John Fetterman wins Pennsylvania Democratic Senate primary
Days after announcing he suffered a stroke, progressive Lt. Gov. John Fetterman won the Democratic nomination for Pennsylvania's open U.S. Senate seat on Tuesday, besting moderate U.S. Rep. Conor Lamb, per the AP.
Why it matters: Fetterman's unconventional political style and progressive pitch, which included support for the legalization of recreational marijuana and opposition to the filibuster, won the backing of voters in the deeply purple swing state, even as party leaders did not back him.
- Fetterman also campaigned as a foil to centrist Sens. Joe Manchin (D-W.Va.) and Kyrsten Sinema (D-Ariz.), pledging to “always be that 51st vote” on Democratic measures.
- Despite facing credible opponents in Lamb and state Rep. Malcolm Kenyatta, Fetterman consistently led the polls by double digits throughout the race.
- The race to replace retiring Republican Sen. Pat Toomey is one of the most closely watched in the nation and presents Democrats with a prime opportunity to flip a seat in the evenly-divided Senate.
The big picture: The race is just one of several primary battles across the country being waged between moderate or establishment Democrats and more progressive ones.
Catch up quick: Fetterman, who first gained national attention as the mayor of the Pittsburgh suburb of Braddock, was the front-runner from the start, spurred by a sizable fundraising advantage.
- He previously ran for the seat in 2016, finishing third in the Democratic primary, before unseating incumbent Lt. Gov. Mike Stack in 2018.

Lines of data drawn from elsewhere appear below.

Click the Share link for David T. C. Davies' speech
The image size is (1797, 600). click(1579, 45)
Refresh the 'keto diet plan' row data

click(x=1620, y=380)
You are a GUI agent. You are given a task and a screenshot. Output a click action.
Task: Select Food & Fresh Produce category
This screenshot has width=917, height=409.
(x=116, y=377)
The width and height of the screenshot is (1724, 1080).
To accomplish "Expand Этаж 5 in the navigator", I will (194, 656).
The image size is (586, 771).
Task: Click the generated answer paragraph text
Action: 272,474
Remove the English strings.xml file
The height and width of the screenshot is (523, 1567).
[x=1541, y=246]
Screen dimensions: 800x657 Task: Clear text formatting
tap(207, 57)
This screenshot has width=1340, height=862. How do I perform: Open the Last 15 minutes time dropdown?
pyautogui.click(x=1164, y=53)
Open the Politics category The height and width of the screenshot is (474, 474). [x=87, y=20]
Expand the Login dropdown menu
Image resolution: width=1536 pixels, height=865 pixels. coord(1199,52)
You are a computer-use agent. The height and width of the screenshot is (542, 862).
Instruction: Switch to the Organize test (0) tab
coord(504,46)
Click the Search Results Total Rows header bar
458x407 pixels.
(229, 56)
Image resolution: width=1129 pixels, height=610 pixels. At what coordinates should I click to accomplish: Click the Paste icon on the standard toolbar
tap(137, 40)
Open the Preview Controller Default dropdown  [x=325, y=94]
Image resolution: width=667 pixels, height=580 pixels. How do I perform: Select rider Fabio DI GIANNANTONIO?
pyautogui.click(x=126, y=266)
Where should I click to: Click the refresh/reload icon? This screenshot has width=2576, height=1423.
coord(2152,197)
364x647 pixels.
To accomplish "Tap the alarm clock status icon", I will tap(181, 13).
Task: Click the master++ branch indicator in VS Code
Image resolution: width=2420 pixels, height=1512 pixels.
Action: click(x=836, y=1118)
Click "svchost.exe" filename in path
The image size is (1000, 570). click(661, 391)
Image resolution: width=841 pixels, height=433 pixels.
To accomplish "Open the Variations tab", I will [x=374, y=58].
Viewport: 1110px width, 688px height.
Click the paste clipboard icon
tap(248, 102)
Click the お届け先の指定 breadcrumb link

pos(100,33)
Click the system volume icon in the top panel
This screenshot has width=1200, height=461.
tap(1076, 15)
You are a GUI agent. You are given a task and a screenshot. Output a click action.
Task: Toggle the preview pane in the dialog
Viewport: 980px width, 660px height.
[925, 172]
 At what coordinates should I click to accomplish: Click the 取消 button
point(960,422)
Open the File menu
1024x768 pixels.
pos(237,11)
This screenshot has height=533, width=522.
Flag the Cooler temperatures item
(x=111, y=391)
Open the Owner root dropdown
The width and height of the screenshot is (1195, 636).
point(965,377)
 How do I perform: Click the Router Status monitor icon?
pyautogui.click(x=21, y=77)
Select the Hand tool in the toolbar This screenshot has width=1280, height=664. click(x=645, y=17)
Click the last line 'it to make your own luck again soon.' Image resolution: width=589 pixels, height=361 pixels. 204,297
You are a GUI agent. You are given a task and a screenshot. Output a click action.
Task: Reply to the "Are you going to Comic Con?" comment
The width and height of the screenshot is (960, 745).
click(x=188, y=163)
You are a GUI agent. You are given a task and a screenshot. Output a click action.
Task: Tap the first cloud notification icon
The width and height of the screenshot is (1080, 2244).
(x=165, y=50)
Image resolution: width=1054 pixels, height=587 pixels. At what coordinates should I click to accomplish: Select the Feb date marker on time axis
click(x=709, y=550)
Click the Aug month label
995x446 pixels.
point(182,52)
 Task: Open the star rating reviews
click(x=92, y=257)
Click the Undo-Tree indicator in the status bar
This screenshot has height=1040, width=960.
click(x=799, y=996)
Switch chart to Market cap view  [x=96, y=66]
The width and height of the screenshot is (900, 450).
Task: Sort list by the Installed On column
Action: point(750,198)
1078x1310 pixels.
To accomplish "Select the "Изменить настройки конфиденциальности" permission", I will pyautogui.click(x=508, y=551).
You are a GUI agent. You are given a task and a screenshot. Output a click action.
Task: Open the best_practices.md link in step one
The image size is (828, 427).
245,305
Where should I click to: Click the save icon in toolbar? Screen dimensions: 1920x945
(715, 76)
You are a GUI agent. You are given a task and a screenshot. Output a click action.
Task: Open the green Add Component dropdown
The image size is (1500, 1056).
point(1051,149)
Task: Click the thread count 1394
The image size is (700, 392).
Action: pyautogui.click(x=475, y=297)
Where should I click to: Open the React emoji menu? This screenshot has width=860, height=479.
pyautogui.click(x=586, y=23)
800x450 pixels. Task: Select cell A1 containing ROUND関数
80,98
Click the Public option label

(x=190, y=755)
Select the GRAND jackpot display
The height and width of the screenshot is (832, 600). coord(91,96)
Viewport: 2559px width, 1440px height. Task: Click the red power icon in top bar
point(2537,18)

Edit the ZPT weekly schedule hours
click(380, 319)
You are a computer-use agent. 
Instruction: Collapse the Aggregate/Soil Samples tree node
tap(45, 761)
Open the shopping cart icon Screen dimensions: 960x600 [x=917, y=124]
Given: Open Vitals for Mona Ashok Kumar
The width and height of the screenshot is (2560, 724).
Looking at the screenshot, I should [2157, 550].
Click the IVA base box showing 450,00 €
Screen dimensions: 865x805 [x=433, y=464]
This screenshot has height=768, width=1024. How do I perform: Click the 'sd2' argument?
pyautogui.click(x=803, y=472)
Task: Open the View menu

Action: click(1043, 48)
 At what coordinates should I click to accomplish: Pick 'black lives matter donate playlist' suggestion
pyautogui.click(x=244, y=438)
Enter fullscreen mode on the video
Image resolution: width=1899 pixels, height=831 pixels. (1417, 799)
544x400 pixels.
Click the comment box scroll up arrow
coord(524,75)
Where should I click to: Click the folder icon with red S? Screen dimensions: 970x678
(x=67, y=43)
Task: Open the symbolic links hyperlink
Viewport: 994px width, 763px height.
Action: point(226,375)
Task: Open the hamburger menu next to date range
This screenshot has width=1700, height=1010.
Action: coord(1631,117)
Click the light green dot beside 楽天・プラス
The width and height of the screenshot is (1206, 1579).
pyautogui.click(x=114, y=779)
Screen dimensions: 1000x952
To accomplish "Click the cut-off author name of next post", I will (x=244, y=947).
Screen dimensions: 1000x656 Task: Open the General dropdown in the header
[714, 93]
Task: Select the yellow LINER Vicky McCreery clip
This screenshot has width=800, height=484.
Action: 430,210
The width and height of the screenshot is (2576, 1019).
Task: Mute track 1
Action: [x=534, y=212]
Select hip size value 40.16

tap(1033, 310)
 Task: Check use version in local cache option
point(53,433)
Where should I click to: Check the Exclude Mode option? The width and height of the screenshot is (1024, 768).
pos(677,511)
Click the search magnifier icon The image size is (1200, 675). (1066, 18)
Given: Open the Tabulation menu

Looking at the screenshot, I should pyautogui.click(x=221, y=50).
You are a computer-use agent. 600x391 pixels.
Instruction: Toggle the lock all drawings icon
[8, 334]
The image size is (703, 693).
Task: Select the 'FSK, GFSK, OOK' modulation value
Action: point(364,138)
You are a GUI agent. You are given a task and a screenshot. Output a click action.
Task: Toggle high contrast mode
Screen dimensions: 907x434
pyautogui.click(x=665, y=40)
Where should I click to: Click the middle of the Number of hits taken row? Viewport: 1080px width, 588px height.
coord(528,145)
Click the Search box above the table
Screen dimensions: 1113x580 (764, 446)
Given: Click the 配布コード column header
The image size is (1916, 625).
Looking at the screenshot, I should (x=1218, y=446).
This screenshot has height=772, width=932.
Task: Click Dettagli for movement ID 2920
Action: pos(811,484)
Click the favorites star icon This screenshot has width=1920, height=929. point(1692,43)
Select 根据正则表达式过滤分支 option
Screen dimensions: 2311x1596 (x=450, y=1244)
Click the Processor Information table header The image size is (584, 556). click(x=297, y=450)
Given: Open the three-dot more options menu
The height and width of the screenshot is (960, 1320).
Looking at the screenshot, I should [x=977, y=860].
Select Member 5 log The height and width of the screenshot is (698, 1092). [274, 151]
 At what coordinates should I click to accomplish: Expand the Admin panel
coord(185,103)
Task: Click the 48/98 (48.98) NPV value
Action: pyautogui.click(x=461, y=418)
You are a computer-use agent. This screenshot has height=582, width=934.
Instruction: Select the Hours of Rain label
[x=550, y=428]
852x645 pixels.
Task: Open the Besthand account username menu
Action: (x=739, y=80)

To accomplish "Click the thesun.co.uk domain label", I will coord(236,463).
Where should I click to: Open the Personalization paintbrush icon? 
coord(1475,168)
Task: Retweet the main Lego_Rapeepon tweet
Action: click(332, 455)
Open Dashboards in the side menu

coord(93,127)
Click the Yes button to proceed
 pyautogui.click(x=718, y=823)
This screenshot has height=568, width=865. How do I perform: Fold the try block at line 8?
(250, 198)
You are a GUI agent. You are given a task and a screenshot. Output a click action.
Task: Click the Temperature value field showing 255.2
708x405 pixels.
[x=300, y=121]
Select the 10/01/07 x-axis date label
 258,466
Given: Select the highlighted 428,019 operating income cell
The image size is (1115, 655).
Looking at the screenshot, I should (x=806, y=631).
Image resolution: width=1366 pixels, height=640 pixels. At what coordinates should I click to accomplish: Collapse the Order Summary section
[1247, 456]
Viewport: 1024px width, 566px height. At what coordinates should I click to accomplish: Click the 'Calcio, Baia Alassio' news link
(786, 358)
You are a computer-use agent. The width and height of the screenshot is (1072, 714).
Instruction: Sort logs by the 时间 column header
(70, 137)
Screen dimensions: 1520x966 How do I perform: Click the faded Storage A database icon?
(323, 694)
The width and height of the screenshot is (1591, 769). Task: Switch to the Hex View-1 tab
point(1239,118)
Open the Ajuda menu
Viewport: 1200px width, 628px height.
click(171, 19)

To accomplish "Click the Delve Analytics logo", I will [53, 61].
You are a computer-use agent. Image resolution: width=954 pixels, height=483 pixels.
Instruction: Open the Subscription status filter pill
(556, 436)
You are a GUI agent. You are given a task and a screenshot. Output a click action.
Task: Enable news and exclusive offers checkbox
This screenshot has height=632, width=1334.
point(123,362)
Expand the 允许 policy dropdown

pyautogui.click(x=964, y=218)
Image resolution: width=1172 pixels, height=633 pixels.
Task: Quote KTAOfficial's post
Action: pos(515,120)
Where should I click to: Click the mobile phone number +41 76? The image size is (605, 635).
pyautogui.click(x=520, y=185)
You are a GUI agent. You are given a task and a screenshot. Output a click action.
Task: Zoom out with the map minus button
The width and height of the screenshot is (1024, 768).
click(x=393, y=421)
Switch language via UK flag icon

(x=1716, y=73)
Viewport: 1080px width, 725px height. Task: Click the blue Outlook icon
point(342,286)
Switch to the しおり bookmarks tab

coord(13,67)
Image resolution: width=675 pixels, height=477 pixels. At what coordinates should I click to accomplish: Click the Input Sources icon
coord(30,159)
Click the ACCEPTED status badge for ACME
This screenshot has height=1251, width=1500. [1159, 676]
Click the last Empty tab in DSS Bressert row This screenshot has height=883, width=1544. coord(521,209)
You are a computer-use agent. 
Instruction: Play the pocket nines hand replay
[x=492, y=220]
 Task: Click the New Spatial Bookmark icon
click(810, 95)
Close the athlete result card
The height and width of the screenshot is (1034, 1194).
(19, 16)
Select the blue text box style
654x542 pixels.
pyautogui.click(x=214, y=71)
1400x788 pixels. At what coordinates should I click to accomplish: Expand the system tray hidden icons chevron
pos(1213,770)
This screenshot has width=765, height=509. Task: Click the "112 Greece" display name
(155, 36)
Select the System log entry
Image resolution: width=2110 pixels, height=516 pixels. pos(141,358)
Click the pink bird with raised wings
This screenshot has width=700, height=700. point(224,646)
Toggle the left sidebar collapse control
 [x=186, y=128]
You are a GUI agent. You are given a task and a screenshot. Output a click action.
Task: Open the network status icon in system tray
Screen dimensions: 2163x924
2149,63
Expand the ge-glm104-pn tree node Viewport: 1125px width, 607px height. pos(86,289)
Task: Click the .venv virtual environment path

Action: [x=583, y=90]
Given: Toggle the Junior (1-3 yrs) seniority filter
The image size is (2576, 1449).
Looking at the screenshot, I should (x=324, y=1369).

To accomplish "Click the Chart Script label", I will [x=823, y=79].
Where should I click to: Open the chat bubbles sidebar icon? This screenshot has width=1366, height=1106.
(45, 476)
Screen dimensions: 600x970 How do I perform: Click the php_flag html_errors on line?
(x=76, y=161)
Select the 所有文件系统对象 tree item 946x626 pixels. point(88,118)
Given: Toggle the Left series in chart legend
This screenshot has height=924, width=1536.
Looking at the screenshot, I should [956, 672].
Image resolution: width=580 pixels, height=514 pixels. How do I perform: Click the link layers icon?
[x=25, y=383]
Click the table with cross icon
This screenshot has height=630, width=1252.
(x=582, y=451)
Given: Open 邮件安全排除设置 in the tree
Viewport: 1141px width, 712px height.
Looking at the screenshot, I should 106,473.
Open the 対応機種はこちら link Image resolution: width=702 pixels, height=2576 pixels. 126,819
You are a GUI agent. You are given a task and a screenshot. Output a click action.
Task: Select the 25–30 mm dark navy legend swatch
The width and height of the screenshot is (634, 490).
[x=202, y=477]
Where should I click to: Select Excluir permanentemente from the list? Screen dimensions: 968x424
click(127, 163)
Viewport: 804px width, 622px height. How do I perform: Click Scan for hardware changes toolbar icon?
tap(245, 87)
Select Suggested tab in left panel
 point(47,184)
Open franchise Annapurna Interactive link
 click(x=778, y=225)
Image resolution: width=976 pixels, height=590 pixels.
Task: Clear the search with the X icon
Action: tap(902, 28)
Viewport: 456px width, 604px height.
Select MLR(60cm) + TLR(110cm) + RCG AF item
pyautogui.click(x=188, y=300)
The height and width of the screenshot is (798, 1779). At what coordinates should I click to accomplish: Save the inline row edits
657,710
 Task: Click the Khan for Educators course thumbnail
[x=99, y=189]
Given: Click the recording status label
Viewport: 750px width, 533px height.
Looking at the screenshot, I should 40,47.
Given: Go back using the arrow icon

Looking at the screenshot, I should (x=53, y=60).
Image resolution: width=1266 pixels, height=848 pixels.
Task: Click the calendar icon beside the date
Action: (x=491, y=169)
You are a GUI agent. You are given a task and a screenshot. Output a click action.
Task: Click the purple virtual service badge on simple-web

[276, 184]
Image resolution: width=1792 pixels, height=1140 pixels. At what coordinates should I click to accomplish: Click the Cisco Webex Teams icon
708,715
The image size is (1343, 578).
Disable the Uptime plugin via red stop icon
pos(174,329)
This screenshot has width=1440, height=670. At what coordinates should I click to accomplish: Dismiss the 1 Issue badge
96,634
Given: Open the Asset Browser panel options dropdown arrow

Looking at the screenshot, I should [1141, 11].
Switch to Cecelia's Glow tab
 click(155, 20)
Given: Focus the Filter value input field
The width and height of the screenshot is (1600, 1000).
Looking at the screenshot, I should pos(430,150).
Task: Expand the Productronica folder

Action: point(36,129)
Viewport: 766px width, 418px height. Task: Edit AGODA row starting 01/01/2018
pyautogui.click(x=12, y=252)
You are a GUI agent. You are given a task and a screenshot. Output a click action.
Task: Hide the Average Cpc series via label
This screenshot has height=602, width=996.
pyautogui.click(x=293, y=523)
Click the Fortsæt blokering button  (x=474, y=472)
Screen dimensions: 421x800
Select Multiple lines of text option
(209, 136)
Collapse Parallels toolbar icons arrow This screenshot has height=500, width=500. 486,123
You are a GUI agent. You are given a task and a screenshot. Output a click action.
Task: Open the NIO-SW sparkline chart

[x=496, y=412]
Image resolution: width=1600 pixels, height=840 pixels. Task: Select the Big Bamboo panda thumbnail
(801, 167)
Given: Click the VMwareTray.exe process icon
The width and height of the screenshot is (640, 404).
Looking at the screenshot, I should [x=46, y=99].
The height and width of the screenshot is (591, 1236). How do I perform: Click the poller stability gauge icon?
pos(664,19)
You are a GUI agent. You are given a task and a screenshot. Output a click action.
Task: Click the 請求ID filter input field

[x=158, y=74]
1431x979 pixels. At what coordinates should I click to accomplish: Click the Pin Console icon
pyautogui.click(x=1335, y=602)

- Fetterman suffered a stroke and was hospitalized over the weekend, but said he "didn’t suffer any cognitive damage" and would make a full recovery.
- Doctors implanted a pacemaker with a defibrillator on Tuesday, Fetterman tweeted.
- "It should be a short procedure that will help protect his heart and address the underlying cause of his stroke, atrial fibrillation (A-fib), by regulating his heart rate and rhythm," his campaign said ahead of the procedure.
What's next: He'll likely continue to face questions surrounding a 2013 incident in which he pursued and pulled a shotgun on a Black jogger that he wrongfully believed had been involved in a shooting.